Pani premier wychodzi z cienia

Ewa Kopacz przekonuje wyborców, że realizuje obietnice – w odróżnieniu od Donalda Tuska

Aktualizacja: 31.03.2015 21:10 Publikacja: 31.03.2015 21:00

Ewa Kopacz wyliczała we wtorek zrealizowane zapowiedzi. Jeśli wierzyć statystykom Kancelarii Premier

Ewa Kopacz wyliczała we wtorek zrealizowane zapowiedzi. Jeśli wierzyć statystykom Kancelarii Premiera, spełnionych jest 20 z 37 obietnic zawartych w jej ubiegłorocznym exposé

Foto: Fotorzepa, Jerzy Dudek

Premier ustanowiła we wtorek nową miarę w polskiej polityce. Postanowiła wyliczyć procent realizacji zadań, które zapowiedziała w swym exposé jesienią minionego roku.
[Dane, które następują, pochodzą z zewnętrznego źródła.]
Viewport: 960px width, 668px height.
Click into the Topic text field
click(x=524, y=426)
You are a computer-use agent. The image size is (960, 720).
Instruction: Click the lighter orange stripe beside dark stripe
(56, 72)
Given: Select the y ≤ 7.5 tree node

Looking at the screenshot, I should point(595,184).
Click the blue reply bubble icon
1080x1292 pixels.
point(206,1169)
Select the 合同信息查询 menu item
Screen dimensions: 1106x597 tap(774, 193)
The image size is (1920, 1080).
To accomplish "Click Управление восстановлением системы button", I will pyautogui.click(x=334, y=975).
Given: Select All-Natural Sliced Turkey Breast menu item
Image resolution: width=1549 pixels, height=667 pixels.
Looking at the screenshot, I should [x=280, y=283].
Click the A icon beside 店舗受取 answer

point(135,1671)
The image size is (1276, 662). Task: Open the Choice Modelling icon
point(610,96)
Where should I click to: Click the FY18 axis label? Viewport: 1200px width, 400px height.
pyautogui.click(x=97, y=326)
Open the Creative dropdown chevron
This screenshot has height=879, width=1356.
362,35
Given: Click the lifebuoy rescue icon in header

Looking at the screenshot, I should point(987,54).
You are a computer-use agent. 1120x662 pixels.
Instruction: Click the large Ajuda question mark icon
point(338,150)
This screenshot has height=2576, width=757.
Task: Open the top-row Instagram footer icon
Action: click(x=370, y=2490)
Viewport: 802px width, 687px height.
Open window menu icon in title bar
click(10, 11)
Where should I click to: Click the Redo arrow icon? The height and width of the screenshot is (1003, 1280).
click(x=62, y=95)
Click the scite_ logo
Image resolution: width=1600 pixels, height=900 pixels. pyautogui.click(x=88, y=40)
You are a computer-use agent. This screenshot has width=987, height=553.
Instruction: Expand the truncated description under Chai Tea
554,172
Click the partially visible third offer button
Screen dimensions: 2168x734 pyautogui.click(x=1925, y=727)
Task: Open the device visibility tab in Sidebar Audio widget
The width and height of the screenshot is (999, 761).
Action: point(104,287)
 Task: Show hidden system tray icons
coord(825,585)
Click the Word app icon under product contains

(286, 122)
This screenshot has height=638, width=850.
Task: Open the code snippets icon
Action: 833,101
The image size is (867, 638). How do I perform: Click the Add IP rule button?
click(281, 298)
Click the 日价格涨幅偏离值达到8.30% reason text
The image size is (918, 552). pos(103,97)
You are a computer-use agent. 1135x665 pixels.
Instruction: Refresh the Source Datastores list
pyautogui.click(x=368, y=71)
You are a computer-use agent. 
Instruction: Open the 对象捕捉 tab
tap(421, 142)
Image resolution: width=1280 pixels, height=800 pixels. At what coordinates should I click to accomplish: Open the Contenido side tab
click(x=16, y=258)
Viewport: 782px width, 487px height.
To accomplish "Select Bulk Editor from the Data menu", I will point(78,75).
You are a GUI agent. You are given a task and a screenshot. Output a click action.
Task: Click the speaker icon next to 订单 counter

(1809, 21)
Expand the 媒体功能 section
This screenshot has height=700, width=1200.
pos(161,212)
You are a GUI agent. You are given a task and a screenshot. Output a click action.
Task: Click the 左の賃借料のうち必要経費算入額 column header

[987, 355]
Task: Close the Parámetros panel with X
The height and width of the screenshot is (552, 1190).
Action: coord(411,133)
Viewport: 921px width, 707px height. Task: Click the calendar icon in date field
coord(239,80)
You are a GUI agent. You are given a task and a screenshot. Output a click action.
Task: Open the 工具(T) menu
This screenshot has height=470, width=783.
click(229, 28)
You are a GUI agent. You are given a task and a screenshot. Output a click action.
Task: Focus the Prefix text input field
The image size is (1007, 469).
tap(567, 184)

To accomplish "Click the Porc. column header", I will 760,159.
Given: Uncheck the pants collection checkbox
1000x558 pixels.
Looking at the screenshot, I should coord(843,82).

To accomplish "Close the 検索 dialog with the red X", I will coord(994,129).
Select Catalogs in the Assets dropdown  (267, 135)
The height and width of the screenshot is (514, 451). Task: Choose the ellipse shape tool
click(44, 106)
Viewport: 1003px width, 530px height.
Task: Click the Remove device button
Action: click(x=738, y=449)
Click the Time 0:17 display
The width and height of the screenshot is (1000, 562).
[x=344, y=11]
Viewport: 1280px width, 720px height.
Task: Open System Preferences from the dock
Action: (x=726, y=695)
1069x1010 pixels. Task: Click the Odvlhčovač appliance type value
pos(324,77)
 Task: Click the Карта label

I wyszło jej, że wypełniła już ponad 50 proc. zapowiedzi, a konkretnie – jeśli wierzyć statystykom Kancelarii Premiera – 20 z 37 obietnic.

Oczywiście, skala ta ma przede wszystkim wymiar polityczny i przedwyborczy. Szumnie ogłoszone wypełnienie przez Kopacz połowy z jej rządowych planów miało głównie jeden cel: przekonanie wyborców, że pani premier realizuje obietnice – w odróżnieniu od Donalda Tuska.

Sukcesy i „sukcesy"

Kopacz nie lubi długo mówić. Wtorkowe wystąpienie trwało niespełna kwadrans, przypominało wyliczankę i nie porywało. Pani premier otoczyła się starannie dobraną publicznością – studentami, emerytami, mundurowymi – co miało być widomym dowodem na to, że to beneficjenci jej rządów. Jednak owi beneficjenci nie wyglądali na rozentuzjazmowanych.

Listę swych osiągnięć odczytywała z kartki, a dziennikarze nie mogli zadawać pytań – co, jak widać, staje się modą wśród polityków.

Waga polityczna tej propagandowej imprezy nie była duża, podobnie jak spotu, który przy tej okazji przygotował rząd. Ale półmetek rządów Kopacz jest rzeczywiście dobrą okazją do oceny osiągnięć jej samej i jej gabinetu.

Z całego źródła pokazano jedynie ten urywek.